One of the most common questions we get is: What happens when a family member “fights” the will?   

The best way to answer this is to answer a different question:

What are the valid challenges to a will?

For a will to be valid, it must comply with the state laws that govern the will.

A will is typically governed by the  laws of the state where the will is signed or the law of the state where it is subsequently submitted, if that’s a different state from where it was signed. For example, if a will was signed in New York, but the deceased later became a resident of Florida and died there, the will would be governed by Florida law.

The most common requirements for a valid will are:

  1. The person signing the will was in their full mental capacity and was not under duress or compelled by someone else to sign.
  2. The person actually signed the will (not forged signature).

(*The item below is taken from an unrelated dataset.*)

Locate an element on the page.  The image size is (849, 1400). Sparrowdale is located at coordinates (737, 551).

A will signed by someone other than the deceased may be valid if that person had a valid Power of Attorney.
  3. The required number of people witnessed and attested to the signing

Note: Some states require that a will be signed in front of a notary for it to be valid.

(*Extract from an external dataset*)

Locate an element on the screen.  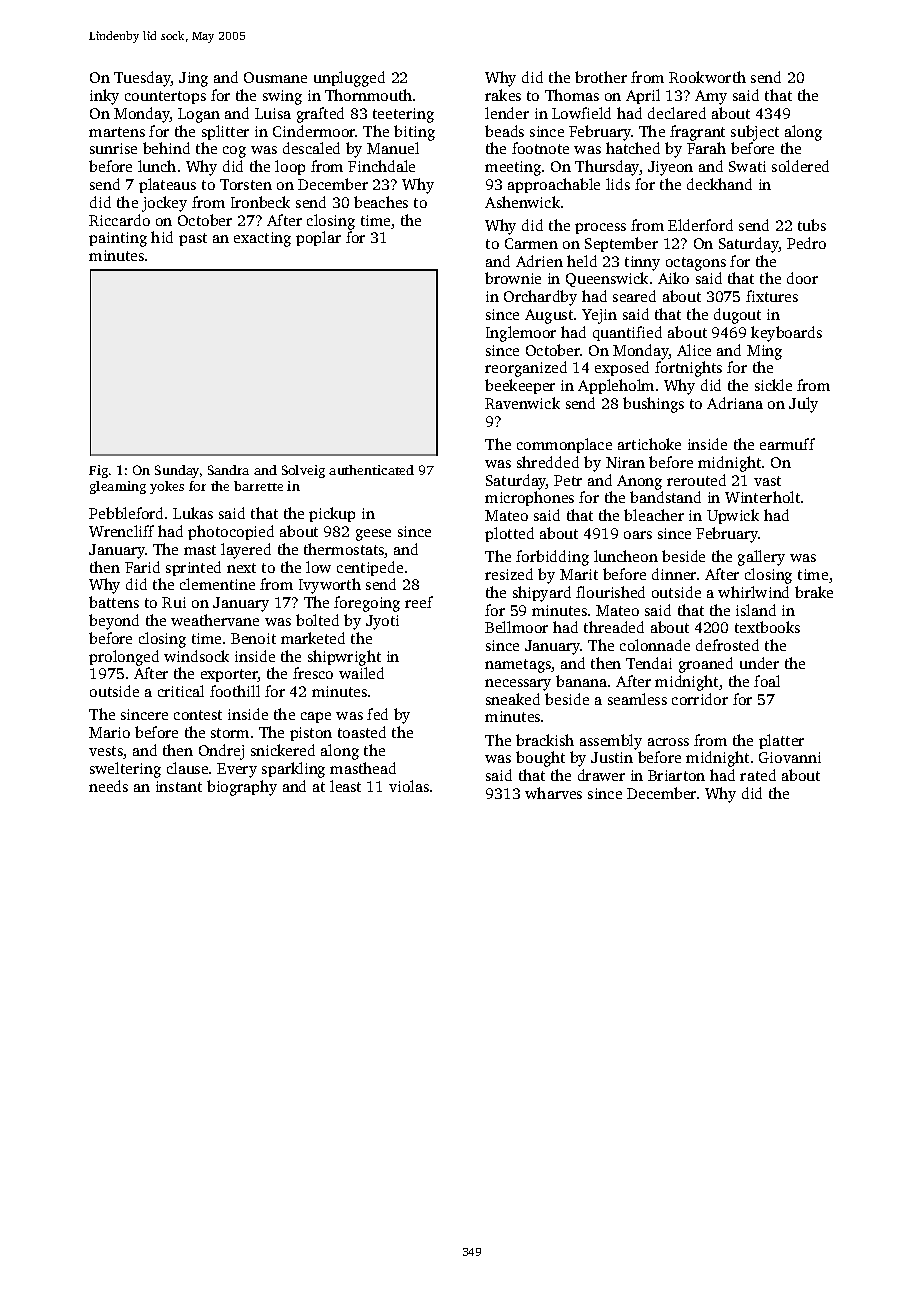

How to manage a challenge to the will

A few basic facts about the probate process may be helpful in understanding the possible impact of a challenge to the will.

First, a will only governs assets that pass through probate, and not all assets do. If an asset automatically transfers to someone else — such as a retirement account with a designated beneficiary — or if the asset is governed by special marital property laws — such as community property laws — those laws will supersede any wishes set out in a will.

See: What Assets Go Through Probate?

For example, if the will states that all the funds in the deceased’s retirement accounts should go to their nephew, but the designated beneficiary on the accounts is their ex-wife, the ex-wife is legally entitled to the funds in the retirement accounts.

Second, in most instances, anyone can be left out of a will and “disinherited” — including children. The possible exception is that some states have minimum inheritance laws for spouses regardless of the provisions of a will.

Third, proving that a person was not in their full capacity or that a will was forged is extremely difficult. Proving that the will wasn’t signed in accordance with the state laws — that it wasn’t notarized or that it wasn’t witness by enough people — may be a simpler task.

Regardless of the substance of a challenge, if someone contests the will, that action significantly increases the time and expense of the probate process. The court will schedule additional hearings, and the parties will enter into litigation.